Palästinenser-NGOs offenbar mit Pegasus-Software ausgespäht
Süddeutsche Zeitung
Mehrere Nichtregierungsorganisationen wurden laut einem neuen Report mithilfe der umstrittenen Spionagetechnologie abgehört. Erst vor wenigen Tagen hat die US-Regierung den israelischen Hersteller sanktioniert - wegen "böswilliger Überwachung".

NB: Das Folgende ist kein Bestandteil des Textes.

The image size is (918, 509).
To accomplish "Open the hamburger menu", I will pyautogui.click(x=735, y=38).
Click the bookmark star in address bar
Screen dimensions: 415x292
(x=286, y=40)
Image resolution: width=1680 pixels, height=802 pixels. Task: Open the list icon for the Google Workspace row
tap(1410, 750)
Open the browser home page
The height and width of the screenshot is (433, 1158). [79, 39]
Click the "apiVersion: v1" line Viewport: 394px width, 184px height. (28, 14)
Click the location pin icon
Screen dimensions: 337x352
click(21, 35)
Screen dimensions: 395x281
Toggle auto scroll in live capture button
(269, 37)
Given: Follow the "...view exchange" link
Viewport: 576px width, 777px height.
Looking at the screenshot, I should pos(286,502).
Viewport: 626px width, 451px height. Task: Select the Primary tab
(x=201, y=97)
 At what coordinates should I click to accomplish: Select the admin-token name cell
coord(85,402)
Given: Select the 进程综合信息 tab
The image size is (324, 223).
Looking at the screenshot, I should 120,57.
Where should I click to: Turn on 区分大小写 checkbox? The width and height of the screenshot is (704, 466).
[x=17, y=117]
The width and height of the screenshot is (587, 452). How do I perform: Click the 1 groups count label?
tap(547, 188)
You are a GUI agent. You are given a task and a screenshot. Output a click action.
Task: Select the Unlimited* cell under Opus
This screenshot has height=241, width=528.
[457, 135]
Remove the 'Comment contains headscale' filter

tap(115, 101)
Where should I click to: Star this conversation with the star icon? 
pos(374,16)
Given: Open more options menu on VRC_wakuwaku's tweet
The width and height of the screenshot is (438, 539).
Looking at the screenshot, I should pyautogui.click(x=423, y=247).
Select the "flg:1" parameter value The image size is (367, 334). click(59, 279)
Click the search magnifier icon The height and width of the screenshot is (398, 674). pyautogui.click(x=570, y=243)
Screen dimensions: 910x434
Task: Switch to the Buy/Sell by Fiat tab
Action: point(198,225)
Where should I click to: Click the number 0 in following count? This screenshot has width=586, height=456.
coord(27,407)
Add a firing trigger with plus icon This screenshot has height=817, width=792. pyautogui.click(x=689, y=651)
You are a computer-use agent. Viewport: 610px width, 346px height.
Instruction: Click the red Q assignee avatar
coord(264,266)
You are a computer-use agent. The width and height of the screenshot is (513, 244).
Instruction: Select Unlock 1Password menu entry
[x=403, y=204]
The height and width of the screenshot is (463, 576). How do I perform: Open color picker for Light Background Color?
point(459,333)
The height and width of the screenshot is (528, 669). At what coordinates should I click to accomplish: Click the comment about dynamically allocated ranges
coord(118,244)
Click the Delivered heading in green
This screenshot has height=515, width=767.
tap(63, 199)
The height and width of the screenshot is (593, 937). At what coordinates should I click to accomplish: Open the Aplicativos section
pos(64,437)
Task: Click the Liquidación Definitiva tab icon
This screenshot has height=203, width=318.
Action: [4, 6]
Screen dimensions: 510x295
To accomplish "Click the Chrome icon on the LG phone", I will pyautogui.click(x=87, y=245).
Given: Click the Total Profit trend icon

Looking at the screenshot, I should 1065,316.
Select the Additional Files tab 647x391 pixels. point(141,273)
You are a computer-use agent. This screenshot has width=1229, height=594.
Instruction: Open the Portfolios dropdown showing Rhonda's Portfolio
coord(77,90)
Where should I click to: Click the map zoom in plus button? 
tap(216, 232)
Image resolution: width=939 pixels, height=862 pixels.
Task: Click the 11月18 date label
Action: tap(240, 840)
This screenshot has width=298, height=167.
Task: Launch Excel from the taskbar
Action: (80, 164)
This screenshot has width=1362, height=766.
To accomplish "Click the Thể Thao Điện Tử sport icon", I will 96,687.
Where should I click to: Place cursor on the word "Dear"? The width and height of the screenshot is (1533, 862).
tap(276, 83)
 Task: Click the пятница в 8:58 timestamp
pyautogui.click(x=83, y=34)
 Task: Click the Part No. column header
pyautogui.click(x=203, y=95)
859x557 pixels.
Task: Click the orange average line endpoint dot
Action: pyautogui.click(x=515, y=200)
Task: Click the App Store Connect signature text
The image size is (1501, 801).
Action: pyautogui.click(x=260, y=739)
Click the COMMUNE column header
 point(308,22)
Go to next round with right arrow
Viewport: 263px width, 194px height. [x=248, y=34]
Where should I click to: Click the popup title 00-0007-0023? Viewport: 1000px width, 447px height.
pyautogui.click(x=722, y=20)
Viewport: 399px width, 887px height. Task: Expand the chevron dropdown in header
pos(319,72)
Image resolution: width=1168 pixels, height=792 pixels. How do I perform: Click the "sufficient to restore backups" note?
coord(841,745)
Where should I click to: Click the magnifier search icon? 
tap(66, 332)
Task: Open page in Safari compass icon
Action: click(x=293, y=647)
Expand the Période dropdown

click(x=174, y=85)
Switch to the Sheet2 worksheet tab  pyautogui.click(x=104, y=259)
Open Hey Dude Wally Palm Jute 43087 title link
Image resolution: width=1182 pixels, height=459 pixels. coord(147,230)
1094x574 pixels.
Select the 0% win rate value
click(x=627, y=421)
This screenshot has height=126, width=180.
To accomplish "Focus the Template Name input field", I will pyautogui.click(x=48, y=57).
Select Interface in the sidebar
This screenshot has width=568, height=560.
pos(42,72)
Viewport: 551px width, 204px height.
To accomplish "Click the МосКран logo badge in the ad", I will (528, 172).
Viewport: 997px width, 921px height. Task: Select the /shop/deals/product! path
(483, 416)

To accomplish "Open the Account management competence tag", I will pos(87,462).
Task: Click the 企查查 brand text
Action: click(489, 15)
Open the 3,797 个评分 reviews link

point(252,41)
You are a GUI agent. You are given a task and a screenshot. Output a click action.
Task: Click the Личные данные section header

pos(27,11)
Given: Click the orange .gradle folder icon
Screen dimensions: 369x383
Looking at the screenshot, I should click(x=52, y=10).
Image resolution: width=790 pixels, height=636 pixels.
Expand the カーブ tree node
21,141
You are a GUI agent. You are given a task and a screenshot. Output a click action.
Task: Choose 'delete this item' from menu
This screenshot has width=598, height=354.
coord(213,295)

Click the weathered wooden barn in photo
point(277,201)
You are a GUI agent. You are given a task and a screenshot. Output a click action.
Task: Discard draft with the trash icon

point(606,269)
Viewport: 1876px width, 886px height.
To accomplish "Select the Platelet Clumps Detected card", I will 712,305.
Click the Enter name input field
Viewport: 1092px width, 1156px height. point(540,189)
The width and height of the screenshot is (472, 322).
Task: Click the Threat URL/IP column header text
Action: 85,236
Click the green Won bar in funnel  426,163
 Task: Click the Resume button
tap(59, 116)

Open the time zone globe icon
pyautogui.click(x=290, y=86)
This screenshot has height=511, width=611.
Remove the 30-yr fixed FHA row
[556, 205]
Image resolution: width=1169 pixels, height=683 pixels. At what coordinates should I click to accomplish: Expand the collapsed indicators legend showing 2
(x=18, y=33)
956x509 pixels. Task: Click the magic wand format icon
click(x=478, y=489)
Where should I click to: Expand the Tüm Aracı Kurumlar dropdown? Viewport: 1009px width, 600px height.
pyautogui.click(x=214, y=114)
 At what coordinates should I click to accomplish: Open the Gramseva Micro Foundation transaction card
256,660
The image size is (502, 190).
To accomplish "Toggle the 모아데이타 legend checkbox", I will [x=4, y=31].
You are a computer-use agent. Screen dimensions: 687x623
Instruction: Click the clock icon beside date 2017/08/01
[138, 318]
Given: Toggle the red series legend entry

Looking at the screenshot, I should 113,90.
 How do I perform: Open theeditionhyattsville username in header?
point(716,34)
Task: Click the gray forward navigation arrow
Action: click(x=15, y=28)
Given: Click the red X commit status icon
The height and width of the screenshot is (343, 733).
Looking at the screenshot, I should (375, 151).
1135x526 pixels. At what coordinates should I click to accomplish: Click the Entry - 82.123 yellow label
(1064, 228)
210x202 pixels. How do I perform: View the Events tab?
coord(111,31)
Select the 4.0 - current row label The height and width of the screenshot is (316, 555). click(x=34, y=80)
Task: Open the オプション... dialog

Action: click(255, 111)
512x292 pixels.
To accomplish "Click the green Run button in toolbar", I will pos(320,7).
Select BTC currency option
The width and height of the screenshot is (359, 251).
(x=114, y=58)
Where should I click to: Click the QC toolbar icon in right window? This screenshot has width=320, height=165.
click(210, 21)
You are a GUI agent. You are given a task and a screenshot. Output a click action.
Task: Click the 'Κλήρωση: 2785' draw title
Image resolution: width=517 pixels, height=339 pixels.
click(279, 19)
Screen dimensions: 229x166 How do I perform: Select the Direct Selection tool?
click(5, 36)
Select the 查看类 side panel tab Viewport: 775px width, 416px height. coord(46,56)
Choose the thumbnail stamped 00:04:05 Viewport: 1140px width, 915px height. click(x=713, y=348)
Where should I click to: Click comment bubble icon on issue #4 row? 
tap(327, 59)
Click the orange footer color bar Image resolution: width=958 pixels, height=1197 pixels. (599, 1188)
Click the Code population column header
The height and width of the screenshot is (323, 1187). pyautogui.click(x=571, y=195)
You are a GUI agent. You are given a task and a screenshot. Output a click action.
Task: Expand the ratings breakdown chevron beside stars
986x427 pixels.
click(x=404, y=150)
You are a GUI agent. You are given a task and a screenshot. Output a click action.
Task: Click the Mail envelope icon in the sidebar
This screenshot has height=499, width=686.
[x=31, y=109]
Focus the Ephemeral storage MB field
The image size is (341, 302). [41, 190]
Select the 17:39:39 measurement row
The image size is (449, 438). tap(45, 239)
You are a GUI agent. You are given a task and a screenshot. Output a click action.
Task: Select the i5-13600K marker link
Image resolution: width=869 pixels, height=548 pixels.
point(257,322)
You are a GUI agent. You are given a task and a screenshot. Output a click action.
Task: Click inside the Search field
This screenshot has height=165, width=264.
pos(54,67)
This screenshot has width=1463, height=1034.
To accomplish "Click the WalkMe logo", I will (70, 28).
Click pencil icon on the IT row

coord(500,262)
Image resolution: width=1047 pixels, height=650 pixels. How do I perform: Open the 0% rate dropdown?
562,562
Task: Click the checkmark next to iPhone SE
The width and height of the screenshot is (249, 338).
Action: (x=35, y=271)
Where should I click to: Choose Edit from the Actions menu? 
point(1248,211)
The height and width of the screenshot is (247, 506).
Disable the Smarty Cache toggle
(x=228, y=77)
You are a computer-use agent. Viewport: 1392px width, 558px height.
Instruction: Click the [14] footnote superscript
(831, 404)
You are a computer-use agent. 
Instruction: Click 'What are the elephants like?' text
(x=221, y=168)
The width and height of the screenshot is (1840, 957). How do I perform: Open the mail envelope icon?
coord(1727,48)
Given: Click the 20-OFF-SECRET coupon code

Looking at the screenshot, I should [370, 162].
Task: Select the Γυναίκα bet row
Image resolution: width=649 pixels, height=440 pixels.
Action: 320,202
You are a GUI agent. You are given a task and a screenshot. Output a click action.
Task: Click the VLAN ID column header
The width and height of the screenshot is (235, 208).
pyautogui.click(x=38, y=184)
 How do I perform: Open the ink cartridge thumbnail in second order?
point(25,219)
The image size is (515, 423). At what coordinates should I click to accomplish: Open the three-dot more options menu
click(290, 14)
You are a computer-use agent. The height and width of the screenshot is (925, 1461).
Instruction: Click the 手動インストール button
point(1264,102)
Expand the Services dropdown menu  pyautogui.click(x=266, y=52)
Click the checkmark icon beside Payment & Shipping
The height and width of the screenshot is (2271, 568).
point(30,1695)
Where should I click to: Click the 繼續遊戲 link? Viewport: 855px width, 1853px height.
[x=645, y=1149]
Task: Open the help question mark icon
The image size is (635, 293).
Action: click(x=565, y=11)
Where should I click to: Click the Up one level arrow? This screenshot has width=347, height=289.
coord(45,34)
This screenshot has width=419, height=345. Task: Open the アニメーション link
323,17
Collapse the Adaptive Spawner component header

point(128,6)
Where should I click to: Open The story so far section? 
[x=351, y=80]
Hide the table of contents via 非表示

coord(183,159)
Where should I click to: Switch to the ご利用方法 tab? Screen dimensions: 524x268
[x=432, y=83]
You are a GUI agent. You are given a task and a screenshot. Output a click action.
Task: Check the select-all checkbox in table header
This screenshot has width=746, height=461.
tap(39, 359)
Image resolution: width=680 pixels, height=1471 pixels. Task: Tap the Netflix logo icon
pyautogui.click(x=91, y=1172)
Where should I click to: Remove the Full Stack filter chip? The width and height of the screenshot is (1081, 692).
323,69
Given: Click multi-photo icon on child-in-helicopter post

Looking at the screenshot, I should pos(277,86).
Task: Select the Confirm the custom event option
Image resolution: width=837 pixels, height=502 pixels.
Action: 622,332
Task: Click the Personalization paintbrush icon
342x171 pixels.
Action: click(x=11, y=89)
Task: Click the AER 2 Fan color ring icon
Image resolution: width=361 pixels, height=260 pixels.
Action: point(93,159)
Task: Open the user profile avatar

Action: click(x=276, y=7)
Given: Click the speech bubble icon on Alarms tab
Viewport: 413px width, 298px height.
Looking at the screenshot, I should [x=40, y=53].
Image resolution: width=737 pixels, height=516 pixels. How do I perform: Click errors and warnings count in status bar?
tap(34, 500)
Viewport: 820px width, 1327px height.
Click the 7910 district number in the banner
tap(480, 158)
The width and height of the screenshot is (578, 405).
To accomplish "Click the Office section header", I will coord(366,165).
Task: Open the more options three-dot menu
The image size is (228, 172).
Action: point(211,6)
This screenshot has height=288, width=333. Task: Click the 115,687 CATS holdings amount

Mehrere palästinensische Nichtregierungsorganisationen (NGOs) wurden offenbar mithilfe der umstrittenen Spionagesoftware Pegasus überwacht. Das ergab eine Analyse der irischen Menschenrechtsorganisation Front Line Defenders, die der SZ und weiteren Medien des Forbidden-Stories-Netzwerks vorliegt. Demnach wurden auf den Handys mehrerer Mitglieder von sechs NGOs Spuren des Pegasus-Trojaners gefunden. Die Herstellerfirma der Software - NSO mit Sitz in Tel Aviv - wurde erst vor wenigen Tagen von der US-Regierung sanktioniert. Die Begründung: Ihre Produkte würden "zur böswilligen Überwachung von Regierungsvertretern, Journalisten, Geschäftsleuten, Aktivisten, Wissenschaftlern und Botschaftsmitarbeitern" eingesetzt.